• [Task prompt]:
The response must contain all of the entries, each one repeated exactly.

• [Stored records]:
----------------
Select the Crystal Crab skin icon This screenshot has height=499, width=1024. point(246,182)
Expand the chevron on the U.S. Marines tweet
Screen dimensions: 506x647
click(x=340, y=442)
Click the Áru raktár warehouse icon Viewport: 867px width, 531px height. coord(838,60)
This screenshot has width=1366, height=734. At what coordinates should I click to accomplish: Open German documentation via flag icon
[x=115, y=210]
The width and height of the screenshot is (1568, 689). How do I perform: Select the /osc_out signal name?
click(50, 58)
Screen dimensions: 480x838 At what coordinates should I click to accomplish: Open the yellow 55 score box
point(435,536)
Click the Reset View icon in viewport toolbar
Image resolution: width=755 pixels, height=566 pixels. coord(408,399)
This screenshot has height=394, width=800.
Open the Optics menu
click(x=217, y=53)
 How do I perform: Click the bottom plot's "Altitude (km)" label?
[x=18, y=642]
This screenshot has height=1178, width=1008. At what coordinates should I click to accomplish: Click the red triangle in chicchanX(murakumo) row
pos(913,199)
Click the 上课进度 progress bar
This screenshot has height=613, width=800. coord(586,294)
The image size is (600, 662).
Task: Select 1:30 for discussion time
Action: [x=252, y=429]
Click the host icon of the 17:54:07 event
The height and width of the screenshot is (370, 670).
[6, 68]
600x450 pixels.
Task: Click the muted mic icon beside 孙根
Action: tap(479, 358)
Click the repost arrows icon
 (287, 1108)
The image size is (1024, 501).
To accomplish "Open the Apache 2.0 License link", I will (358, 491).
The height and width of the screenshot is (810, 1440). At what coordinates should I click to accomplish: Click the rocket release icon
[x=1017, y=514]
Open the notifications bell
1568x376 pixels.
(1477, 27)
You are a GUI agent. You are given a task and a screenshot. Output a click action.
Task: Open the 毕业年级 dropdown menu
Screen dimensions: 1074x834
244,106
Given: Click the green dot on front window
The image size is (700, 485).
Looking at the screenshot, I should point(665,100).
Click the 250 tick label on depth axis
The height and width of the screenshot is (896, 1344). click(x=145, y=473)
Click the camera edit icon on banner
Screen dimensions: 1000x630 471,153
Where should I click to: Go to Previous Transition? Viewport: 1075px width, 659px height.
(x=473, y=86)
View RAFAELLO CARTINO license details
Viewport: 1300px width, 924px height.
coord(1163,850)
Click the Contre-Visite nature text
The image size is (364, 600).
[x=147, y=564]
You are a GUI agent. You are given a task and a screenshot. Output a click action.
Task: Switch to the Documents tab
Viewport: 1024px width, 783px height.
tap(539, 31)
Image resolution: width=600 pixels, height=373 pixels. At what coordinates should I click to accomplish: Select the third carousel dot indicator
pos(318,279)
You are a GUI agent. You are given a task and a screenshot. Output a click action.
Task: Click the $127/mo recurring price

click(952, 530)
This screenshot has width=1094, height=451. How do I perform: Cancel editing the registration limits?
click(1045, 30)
----------------
• [Your response]:
Select the Crystal Crab skin icon This screenshot has height=499, width=1024. point(246,182)
Expand the chevron on the U.S. Marines tweet
Screen dimensions: 506x647
click(x=340, y=442)
Click the Áru raktár warehouse icon Viewport: 867px width, 531px height. coord(838,60)
This screenshot has width=1366, height=734. At what coordinates should I click to accomplish: Open German documentation via flag icon
[x=115, y=210]
The width and height of the screenshot is (1568, 689). How do I perform: Select the /osc_out signal name?
click(50, 58)
Screen dimensions: 480x838 At what coordinates should I click to accomplish: Open the yellow 55 score box
point(435,536)
Click the Reset View icon in viewport toolbar
Image resolution: width=755 pixels, height=566 pixels. coord(408,399)
This screenshot has height=394, width=800.
Open the Optics menu
click(x=217, y=53)
 How do I perform: Click the bottom plot's "Altitude (km)" label?
[x=18, y=642]
This screenshot has height=1178, width=1008. At what coordinates should I click to accomplish: Click the red triangle in chicchanX(murakumo) row
pos(913,199)
Click the 上课进度 progress bar
This screenshot has height=613, width=800. coord(586,294)
The image size is (600, 662).
Task: Select 1:30 for discussion time
Action: [x=252, y=429]
Click the host icon of the 17:54:07 event
The height and width of the screenshot is (370, 670).
[6, 68]
600x450 pixels.
Task: Click the muted mic icon beside 孙根
Action: tap(479, 358)
Click the repost arrows icon
 (287, 1108)
The image size is (1024, 501).
To accomplish "Open the Apache 2.0 License link", I will (358, 491).
The height and width of the screenshot is (810, 1440). At what coordinates should I click to accomplish: Click the rocket release icon
[x=1017, y=514]
Open the notifications bell
1568x376 pixels.
(1477, 27)
You are a GUI agent. You are given a task and a screenshot. Output a click action.
Task: Open the 毕业年级 dropdown menu
Screen dimensions: 1074x834
244,106
Given: Click the green dot on front window
The image size is (700, 485).
Looking at the screenshot, I should point(665,100).
Click the 250 tick label on depth axis
The height and width of the screenshot is (896, 1344). click(x=145, y=473)
Click the camera edit icon on banner
Screen dimensions: 1000x630 471,153
Where should I click to: Go to Previous Transition? Viewport: 1075px width, 659px height.
(x=473, y=86)
View RAFAELLO CARTINO license details
Viewport: 1300px width, 924px height.
coord(1163,850)
Click the Contre-Visite nature text
The image size is (364, 600).
[x=147, y=564]
You are a GUI agent. You are given a task and a screenshot. Output a click action.
Task: Switch to the Documents tab
Viewport: 1024px width, 783px height.
tap(539, 31)
Image resolution: width=600 pixels, height=373 pixels. At what coordinates should I click to accomplish: Select the third carousel dot indicator
pos(318,279)
You are a GUI agent. You are given a task and a screenshot. Output a click action.
Task: Click the $127/mo recurring price

click(952, 530)
This screenshot has width=1094, height=451. How do I perform: Cancel editing the registration limits?
click(1045, 30)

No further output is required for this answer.